Lutte contre le terrorisme (Procédure accélérée)

M. le président.  - L'ordre du jour appelle la discussion du projet de loi, adopté par l'Assemblée nationale après engagement de la procédure accélérée, renforçant les dispositions relatives à la lutte contre le terrorisme.

Discussion générale

M. Bernard Cazeneuve, ministre de l'intérieur .  - Je veux d'abord féliciter les sénateurs et sénatrices élus ou réélus. Je me réjouis de reprendre nos travaux sur un texte qui a fait consensus à l'Assemblée nationale.

Le terrorisme essaime, se développe à travers le monde, surtout dans la bande sahélo-saharienne, en Irak et en Syrie. Le groupe Daesch poursuit son avancée, persécute les civils et les minorités, à commencer par les chrétiens d'orient. La France est engagée, vous le savez, avec la communauté internationale pour mettre un terme à ses exactions.

En Afrique du Nord, les terroristes circulent, font fi des frontières. En Libye, de nombreux groupes prospèrent sur les ruines de l'État. Daesch, Boko Haram, AQMI, ces groupes sont tous à l'origine d'actes d'une absolue barbarie, d'une cruauté rarement observée, et qui nous appellent à la responsabilité.

L'exécution de notre compatriote Hervé Gourdel nous a unis dans le dégoût et l'indignation. Ayons conscience du risque qui pèse sur la sécurité de nos compatriotes.

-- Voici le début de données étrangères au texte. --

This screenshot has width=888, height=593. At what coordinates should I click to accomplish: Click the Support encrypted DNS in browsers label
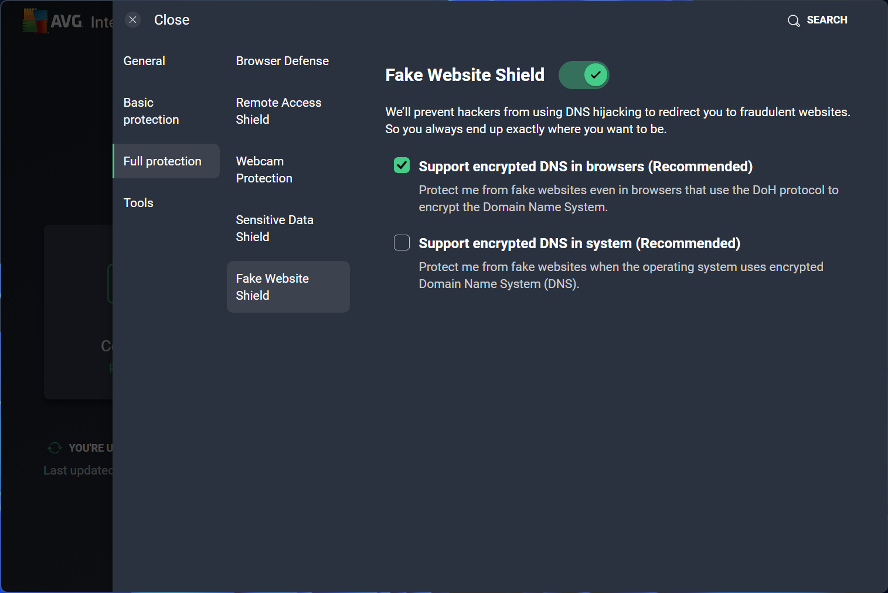coord(585,167)
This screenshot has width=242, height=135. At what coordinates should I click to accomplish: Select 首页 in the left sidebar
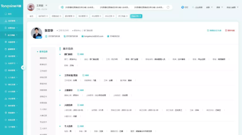10,14
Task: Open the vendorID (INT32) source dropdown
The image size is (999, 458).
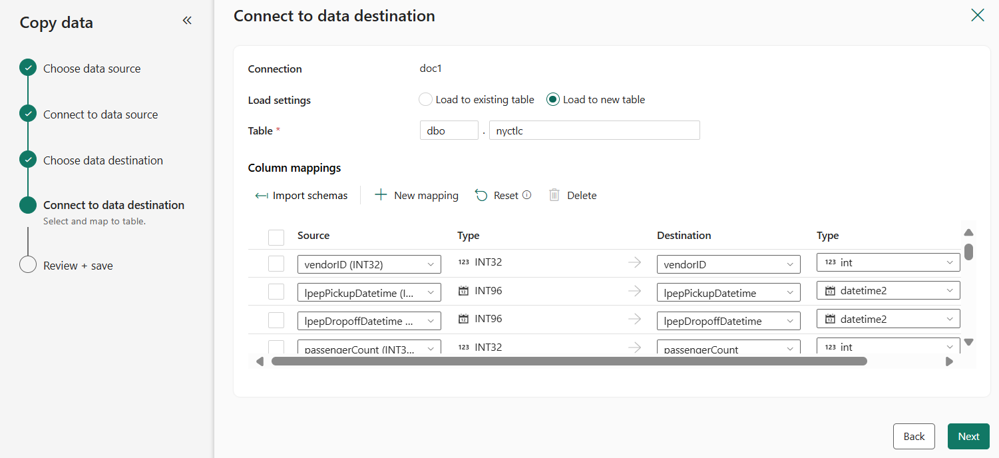Action: click(369, 264)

Le terrorisme prend des formes nouvelles. La France a connu le terrorisme, celui de groupuscules d'extrême droite ou d'extrême gauche comme celui de groupes radicaux -je songe au GIA algérien. Mais les groupes d'antan étaient fermés, leur action d'ampleur limitée ; ils sévissaient sur notre territoire puis repartaient à l'étranger.

Le terrorisme est aujourd'hui en libre accès -voyez les sites, blogs, vidéos appelant de nouvelles recrues. Je me souviens du témoignage de Mériam Rhaiem, cette jeune mère de famille qui est allée récupérer sa fille en Turquie. Son mari s'était auto-radicalisé, seul, non dans une mosquée mais sur internet. Prenons conscience de ces nouveaux phénomènes de radicalisation, d'embrigadement, d'endoctrinement permis par la société numérique.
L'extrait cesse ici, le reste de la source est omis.